Wednesday, March 5, 2014

Unclog My Arteries, Oh Lord


I am going to skip over the fact that it has been too long since my last post. Instead of dwelling of my inability to keep up on this blog and because you all are graciously loving me through it I am going to get right to it... 


I was looking through the good ol' files today and came across this reflection Dad did back in 2000. I read it over several times and a big smile formed across my face because just this morning God was having a conversation with me about my heart. Only to read later in my Dad's reflection that he is thinking about it too.


I don't know about you but for me, I tend to get to mass with about two minutes to spare. Life takes over. Today I "by accident" got to the chapel early. At first I thought, oh great, maybe I can squeeze one last errand in before it begins. But no, I decided instead to go in and sit quietly (gasp) by myself with no one else in the chapel. While sitting there I got this image of my arteries and they looked pretty clogged. I am a thirty-something who likes to run and stay fit so was surprised by this image... my physical body might be in shape but my spiritual body is on the verge. Thank you Lord for calling me out.
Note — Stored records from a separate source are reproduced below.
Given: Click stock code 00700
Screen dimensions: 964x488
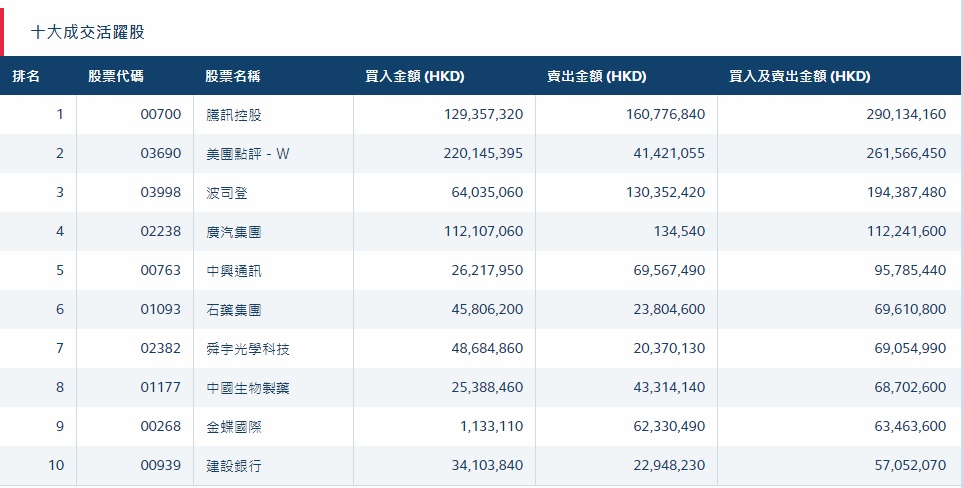Looking at the screenshot, I should (161, 115).
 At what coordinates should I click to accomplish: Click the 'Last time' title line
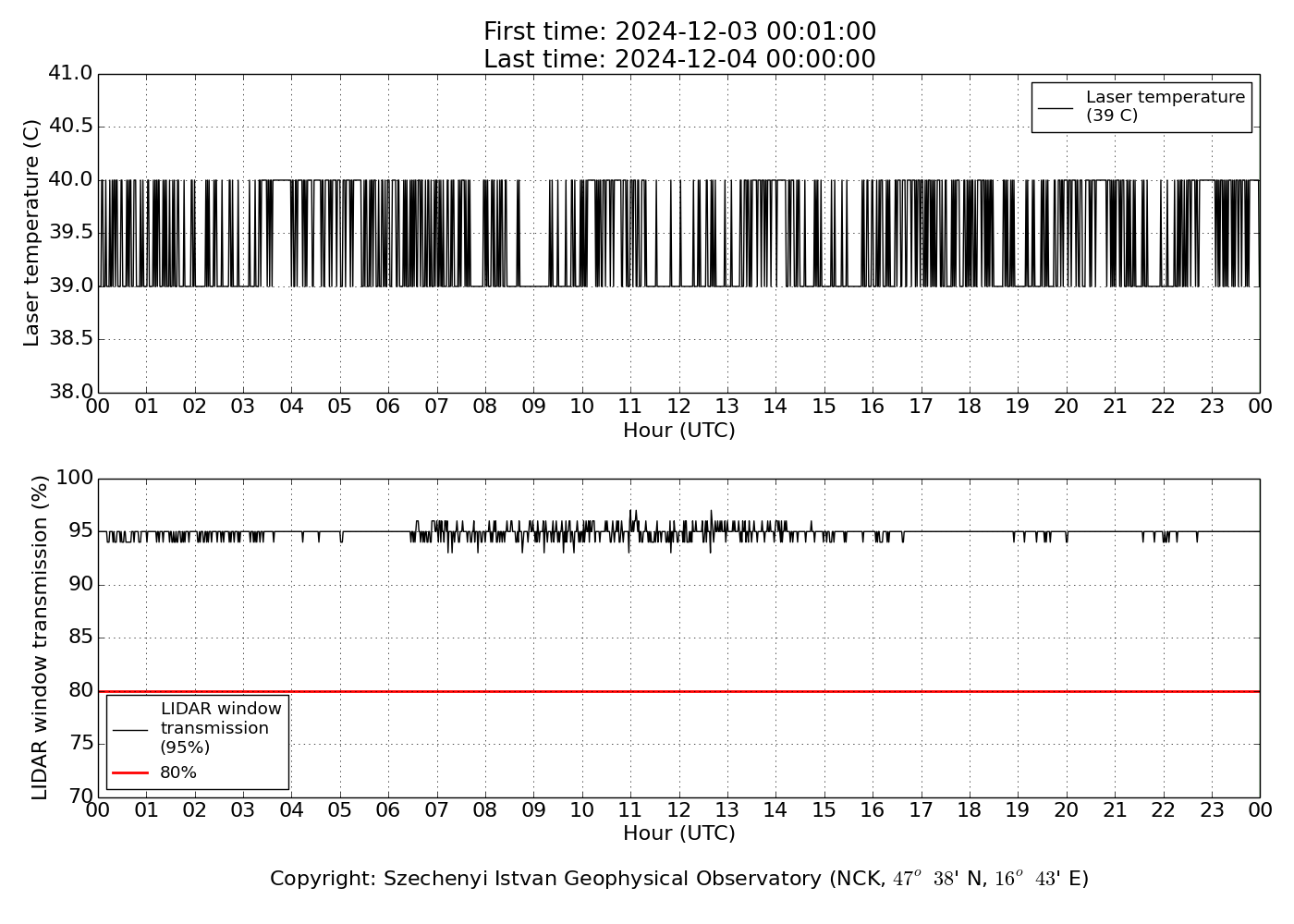(x=679, y=59)
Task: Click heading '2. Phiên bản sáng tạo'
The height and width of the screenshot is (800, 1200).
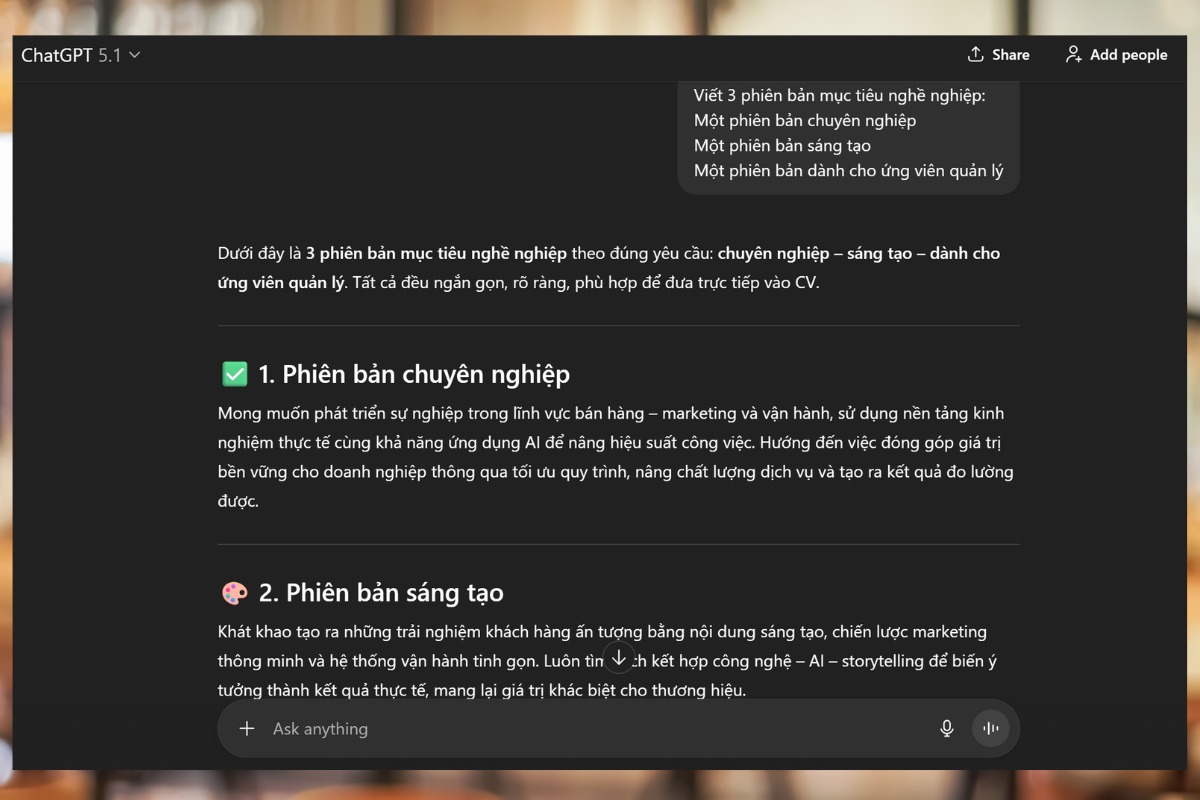Action: tap(395, 593)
My prayer today was Lord, unclog these arteries that are keeping me from having you flow freely throughout ALL of me.  During this time of Lent know that I will be praying that same prayer for all of you too.
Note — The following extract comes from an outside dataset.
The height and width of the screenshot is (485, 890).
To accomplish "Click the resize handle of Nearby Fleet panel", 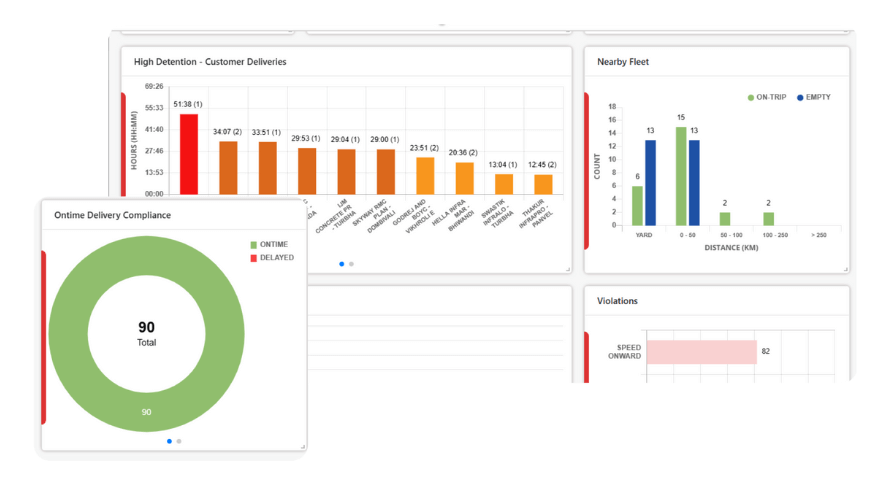I will tap(846, 269).
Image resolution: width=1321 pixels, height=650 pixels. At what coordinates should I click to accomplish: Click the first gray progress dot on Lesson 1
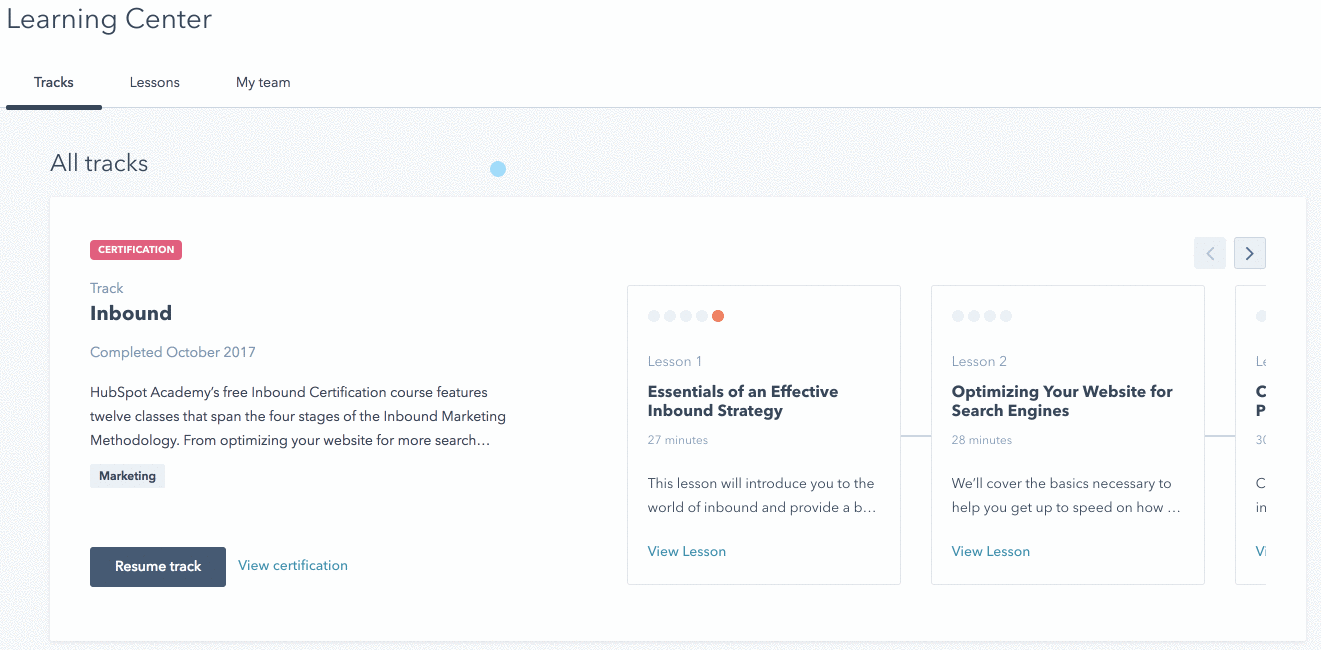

 Wednesday, March 8, 2000      Ash Wednesday
Joel 2:12-18 ~ Psalm 51:3-6, 12-14, 17 ~ 2 Corinthians 5:20-6:2 ~ Matthew 6:1-6, 16-18

“Return to me with your whole heart … Rend your hearts, not your garments.”  Joel 2:12,13

Think of all the ways that we use “heart” in our speech: brave-hearted, pure-hearted, heart of hearts, had my heart set on, half-hearted, cold-hearted, wear your heart on your sleeve…  My heart – it’s all of me!  “Heart” is found frequently in the Lenten readings.  The invitation, and challenge, of Lent is presented today.  God wants me to bring my entire self to him: my thoughts, my desires, my emotions, my body, my dreams, those things that I regret, things of which I am proud.  If there is any part of my life that I have kept from God – bring that back to God.  And, don’t just bring it.  God invites me to crack open all of my life so that God can enter so to change, repair, heal and strengthen.

God, show me what parts of my heart I am withholding from you, what parts I close to your grace.  Help me, during this holy season, to return to you with my whole heart.

1 comment:

  1. Such a beautiful reflection, and timely for me too! :) So grateful for how your dad continues to minister to us!